The Germans then began calling off names from a list. Nussbaum’s relatives were called, and they all boarded a truck. Little Tsvi, however, was not summoned. The panicking child began running toward his family when the soldiers ordered him to stop. A soldier pointed a gun at him, and Tsvi lifted his arms.

That, at least, is his recollection of the split second caught in that photo. Incidentally, neither Nussbaum nor any of his family ever received their free passageway out of Europe.

Over the years, Nussbaum’s version of events, as Porat notes, has been challenged. If, as Nussbaum maintains, the photo was taken in July 1943, it doesn’t make sense that the people in the picture would be dressed in winter gear. If the photo was taken on the Aryan side of the city, it also doesn’t make sense that the Jews would have been wearing their armbands, as several of those photographed are. Others have argued that the grounds photographed bear no resemblance to the courtyard of the Hotel Polski. But perhaps the strongest case made against the Nussbaum theory is that if this photo was, indeed, taken in July 1943, how did it end up in the Stroop Report, which documented events of April and May of that year and, says Porat, arrived on Himmler’s desk on June 2?
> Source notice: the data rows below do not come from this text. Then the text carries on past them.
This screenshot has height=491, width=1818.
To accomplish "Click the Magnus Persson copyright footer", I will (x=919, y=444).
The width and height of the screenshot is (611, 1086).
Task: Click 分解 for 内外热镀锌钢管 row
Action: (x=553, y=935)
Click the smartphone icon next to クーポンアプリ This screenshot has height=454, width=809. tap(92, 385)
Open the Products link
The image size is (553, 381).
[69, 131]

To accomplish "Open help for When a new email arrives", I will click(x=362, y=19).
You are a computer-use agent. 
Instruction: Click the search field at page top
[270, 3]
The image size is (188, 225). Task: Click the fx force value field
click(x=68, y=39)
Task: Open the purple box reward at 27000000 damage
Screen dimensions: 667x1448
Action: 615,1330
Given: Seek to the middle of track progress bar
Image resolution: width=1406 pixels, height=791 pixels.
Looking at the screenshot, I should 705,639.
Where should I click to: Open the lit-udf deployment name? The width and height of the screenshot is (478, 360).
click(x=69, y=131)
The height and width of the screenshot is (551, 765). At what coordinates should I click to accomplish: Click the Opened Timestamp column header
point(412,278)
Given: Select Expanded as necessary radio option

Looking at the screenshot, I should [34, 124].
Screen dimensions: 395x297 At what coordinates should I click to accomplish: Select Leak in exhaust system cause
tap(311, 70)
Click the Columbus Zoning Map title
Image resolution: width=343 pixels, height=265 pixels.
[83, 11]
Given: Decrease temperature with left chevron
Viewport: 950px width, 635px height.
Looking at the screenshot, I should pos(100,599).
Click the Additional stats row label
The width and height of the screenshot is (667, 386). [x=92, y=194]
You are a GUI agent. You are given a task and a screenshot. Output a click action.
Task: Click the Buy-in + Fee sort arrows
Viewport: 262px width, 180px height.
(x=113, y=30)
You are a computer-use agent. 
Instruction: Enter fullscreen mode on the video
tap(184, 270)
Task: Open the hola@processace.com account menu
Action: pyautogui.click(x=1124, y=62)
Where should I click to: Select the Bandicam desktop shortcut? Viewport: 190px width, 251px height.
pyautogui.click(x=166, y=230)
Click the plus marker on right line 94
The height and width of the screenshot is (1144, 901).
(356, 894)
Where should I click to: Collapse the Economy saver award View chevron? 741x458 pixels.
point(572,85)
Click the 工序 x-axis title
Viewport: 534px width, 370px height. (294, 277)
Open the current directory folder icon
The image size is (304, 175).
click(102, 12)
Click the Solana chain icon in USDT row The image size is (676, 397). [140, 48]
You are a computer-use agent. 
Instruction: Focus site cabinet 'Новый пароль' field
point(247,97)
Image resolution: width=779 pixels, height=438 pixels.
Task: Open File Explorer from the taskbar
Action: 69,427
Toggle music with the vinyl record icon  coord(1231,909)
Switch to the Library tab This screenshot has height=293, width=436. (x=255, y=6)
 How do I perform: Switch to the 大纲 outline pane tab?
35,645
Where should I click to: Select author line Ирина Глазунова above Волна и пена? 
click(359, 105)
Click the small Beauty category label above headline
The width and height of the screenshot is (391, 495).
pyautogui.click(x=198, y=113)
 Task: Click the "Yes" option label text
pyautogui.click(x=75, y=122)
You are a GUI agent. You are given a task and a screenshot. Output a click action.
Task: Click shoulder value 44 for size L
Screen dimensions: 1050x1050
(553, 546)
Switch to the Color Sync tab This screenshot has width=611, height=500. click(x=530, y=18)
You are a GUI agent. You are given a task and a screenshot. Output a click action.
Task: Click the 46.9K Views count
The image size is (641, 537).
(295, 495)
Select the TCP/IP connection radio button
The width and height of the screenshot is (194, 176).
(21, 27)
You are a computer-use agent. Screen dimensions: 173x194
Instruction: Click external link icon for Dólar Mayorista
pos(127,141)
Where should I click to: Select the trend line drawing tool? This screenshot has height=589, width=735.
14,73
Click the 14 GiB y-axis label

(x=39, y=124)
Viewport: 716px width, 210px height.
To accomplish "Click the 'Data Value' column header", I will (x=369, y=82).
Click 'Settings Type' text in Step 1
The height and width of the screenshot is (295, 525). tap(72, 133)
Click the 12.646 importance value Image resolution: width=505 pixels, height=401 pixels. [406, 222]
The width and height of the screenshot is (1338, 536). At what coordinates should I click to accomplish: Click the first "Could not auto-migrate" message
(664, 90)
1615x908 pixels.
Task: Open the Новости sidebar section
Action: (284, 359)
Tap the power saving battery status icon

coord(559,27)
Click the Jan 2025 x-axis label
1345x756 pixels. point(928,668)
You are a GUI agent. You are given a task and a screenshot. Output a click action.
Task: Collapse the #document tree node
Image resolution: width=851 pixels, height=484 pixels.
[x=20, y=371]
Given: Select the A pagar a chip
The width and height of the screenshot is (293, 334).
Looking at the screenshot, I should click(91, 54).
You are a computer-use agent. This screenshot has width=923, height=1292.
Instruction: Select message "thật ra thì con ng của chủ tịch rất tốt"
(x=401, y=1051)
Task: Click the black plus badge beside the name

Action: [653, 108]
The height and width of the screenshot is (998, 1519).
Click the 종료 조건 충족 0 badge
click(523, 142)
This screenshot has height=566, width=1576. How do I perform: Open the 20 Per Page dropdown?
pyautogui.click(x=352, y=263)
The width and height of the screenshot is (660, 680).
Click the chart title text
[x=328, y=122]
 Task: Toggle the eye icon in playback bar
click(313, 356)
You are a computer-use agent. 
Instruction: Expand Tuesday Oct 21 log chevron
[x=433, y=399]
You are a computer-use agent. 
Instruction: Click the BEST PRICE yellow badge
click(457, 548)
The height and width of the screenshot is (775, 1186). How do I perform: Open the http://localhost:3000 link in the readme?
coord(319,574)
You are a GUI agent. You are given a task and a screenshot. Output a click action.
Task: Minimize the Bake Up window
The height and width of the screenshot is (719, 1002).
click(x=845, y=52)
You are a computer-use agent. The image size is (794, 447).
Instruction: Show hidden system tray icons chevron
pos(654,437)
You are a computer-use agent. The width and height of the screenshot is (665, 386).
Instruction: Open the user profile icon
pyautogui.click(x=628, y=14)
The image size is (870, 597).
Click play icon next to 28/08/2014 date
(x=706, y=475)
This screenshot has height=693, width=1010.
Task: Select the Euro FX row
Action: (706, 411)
Porat does not refer in his book to other individuals who, over the years, have also been identified as the boy in the photo. One was Levi Zelinwarger, believed to have died in 1943. In 1999, his father, Abraham Zelinwarger, who survived the war and ended up in Haifa, said he was certain the boy was his son and the woman standing next to him, his wife. Back in 1977, a Polish woman named Jadwiga Piasecka insisted that the boy in the photo was Artur Siemiatek, her great-nephew.

Some updated photos of Nussbaum to compare with the picture of the boy might have helped me, as a reader, draw my own conclusions, but none are provided in the book.
Although readers may assume from its title that Porat’s book centers around the boy with the upraised arms, that is not the case. Of the five main characters, in fact, Nussbaum gets the least amount of space, his story unfolding only toward the end.

The book also sets the reader up for some new revelations but never follows through. In the prologue, Porat writes: “In uncovering this story I also had to reveal unpleasant truths to some people, lay and educated, who believed that the boy survived, that in fact he had not; to some of those who incorrectly thought they or one of their relatives were the little boy, that they were not.” Was I the only one to conclude, after reading this passage, that Porat eventually learned the true identity of the boy? That he was not, in fact, Dr. Nussbaum? That the boy had died during the war? I waited for further details as I turned the pages, but none emerged.

‘A priori imagination’

In his quest to uncover the truth, Porat combines traditional academic research with a bit of investigative journalism and, where gaps need to be filled in, as he puts it, “my a priori imagination.” A word of caution: This tendency to introduce somewhat fictitious elements into the story in order to flesh it out can be disconcerting at times, especially for those readers interested in pure facts.

Where the book does deliver is in providing insight into the perpetrators. Porat has done a great job of digging up information on the Nazis connected to the famous photo − Stroop, Konrad and Blosche. If it’s any consolation, all three were eventually tried and executed for their crimes. A particularly interesting bit of trivia to emerge is that Konrad, the photographer, was originally active in anti-Nazi groups in his native Austria, and only because of a fluke of circumstances ended up where he did.

It goes without saying that they all loved and doted on their own children. Yet, mind-boggling as it may seem, these were men who took pride in their ability to strike terror into the heart of a 7- or perhaps 8-year-old boy; in this particular case, a child who came to symbolize the suffering of six million.

Judy Maltz is a writer living in Tel Aviv. She is the producer and co-director of “No. 4 Street of Our Lady,” an award-winning Holocaust documentary about the Polish-Catholic rescuer Francisca Halamajowa.